### STATED EXERCISE 1
In the piece on California's wildfire bailout, which bill did the state Legislature approve on Aug. 31?
### STATED EXERCISE 2
Carry on the piece on California's wildfire bailout, picking up right after its final sentence.

### EXCERPTED TEXT
====
It was almost too easy. The precision-like fleecing of the People of the State of California, that is.

As predicted here late last year, when the Northcoast fires were still smoldering, I said there would be a historically epic showdown between the Big Three (PG&E and the other two electrical monopolies, Southern California Edison and San Diego Gas and Electric) and Sacramento legislators over a Bankruptcy-Bailout crisis.

I was correct on the Bankruptcy-Bailout scenario, but dead wrong on the epic nature of the battle. In fact, there wasn’t even much of a fight. It was more like an amicable agreement among friendly business partners settling a year-end dispute over profit-sharing.

The state Legislature late at night in the closing hours of the legislative year on Aug. 31, okayed a bill (SB 901) that features a so-called wildfire surcharge on customer bills that amounts to a bailout of PG&E and the other two electrical giants.

State Sen. Bill Dodd, D-Napa, left, receives congratulations from Sen. Bill Monning, D-Carmel, after the Senate approved a measure Dodd carried to allow utilities to pass cost of the 2017 wildfires on to customers, Friday, Aug. 31, 2018, in Sacramento, Calif. Both houses approved the bill and it was sent it to Gov. Jerry Brown. (AP Photo/Rich Pedroncelli)

It would authorize PG&E to use a type of state-authorized bond to pay off billions of dollars in damages arising from last fall’s wildfires. The bill, if signed by Gov. Jerry Brown — Brown’s already tipped his hand, he’ll approve it — will serve as a template for all future wildfires, including the record-setting ones that are still burning now, where the Big Three are liable for damage from blazes started by their equipment.

PG&E’s customers would be responsible for repaying the special state bonds on their monthly bills, assuming the California Public Utilities Commission (PUC) determines that the company acted reasonably in its equipment maintenance prior to the fires. If the PUC finds the Big Three did not comply with reasonable fire safety maintenance, then the electrical companies and their shareholders have to pay for the damages.
====
### MATERIAL
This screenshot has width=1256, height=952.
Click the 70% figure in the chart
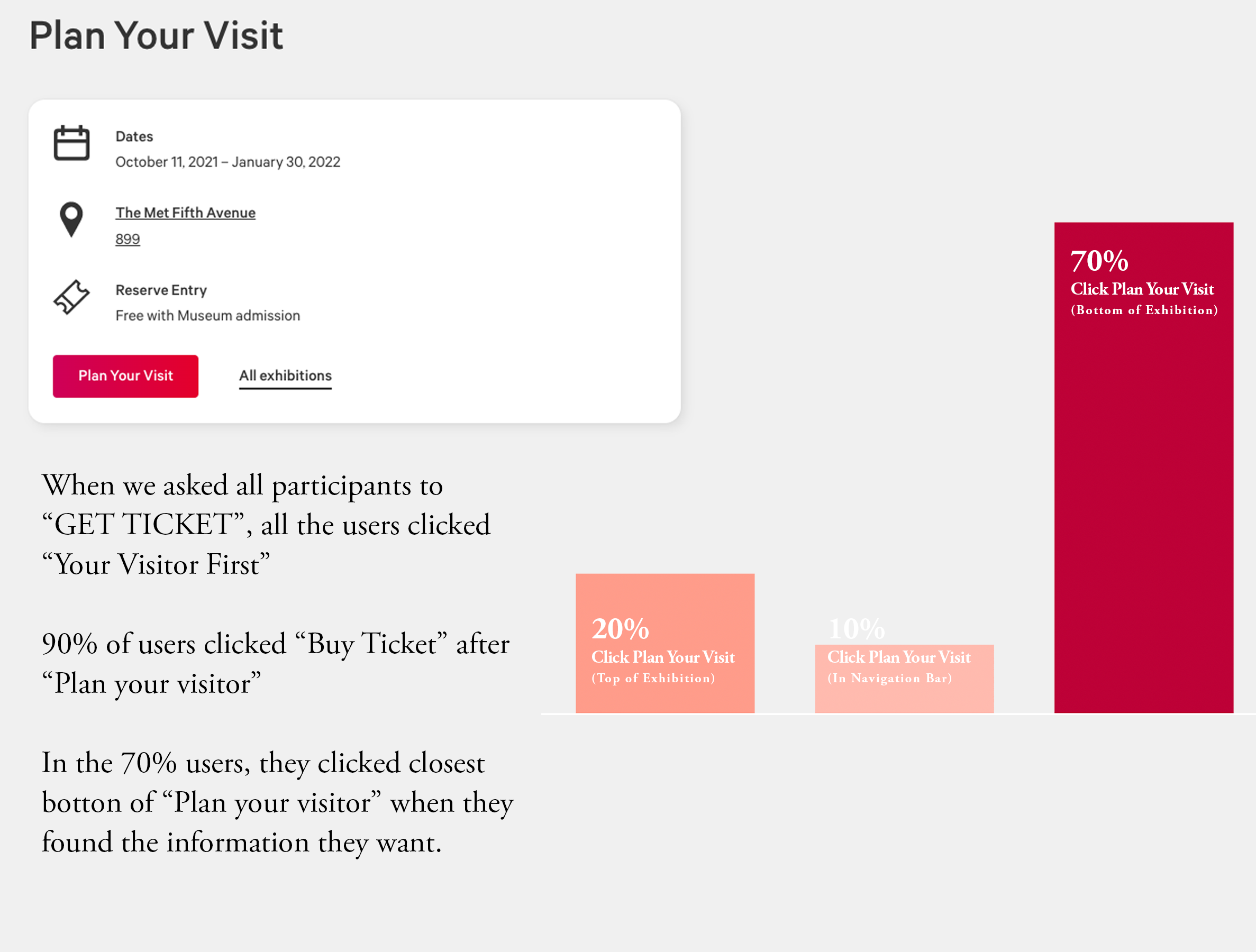pos(1099,261)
====
### TASK RESPONSE 1
SB 901

### TASK RESPONSE 2
Quite a deal. And, I believe you know already who’s going to be paying for the lion’s share of damages from wildfires started by a utility’s equipment.

There was an interesting coalition of organizations and businesses opposed to the bailout.

Mark Toney, of the Utility Reform Network said, “To make matters worse, PG&E and other utilities will get a blank check for anything they attribute to wildfire safety, despite PG&E’s previous failures. Utilities need only to slap a safety label on whatever they want customers to pay for and it will be approved, with no proof of cost-effectiveness required. The haste of the legislative process was unnecessary and led to a poor outcome for consumers. We still don’t know whether PG&E will face any liabilities from the Tubbs fire, or how much those liabilities could cost. Yet legislators rushed to approve a bailout bill on the assumption that PG&E will, once again, be held responsible. And they left room for future bailouts. The bill could leave PG&E’s customers paying for this bailout, and future ones, for decades to come.”

One of the prodigious loopholes in the law is there would be a limit to how much liability the Big Three are faced with. The bill provides for the PUC to conduct a “bankruptcy stress test,” to determine if a utility’s liability crosses the bankruptcy threshold; if so, any costs beyond that theoretical point would be passed on to ratepayers.

According to a Sacramento Bee report, Ratepayer advocates, manufacturers, agricultural groups and the state’s largest oil industry association quickly rallied against the proposal, calling it a “bail-out” for utilities that cause fires out of negligence.

“Our biggest concern is that manufacturers already pay industrial electricity rates that are more than 80% higher than the rest of country,” said Gino DiCaro, a spokesman for the California Manufacturers and Technology Association. “The fact that ratepayers would be on the hook for billions of dollars would be a problem for growth going forward.”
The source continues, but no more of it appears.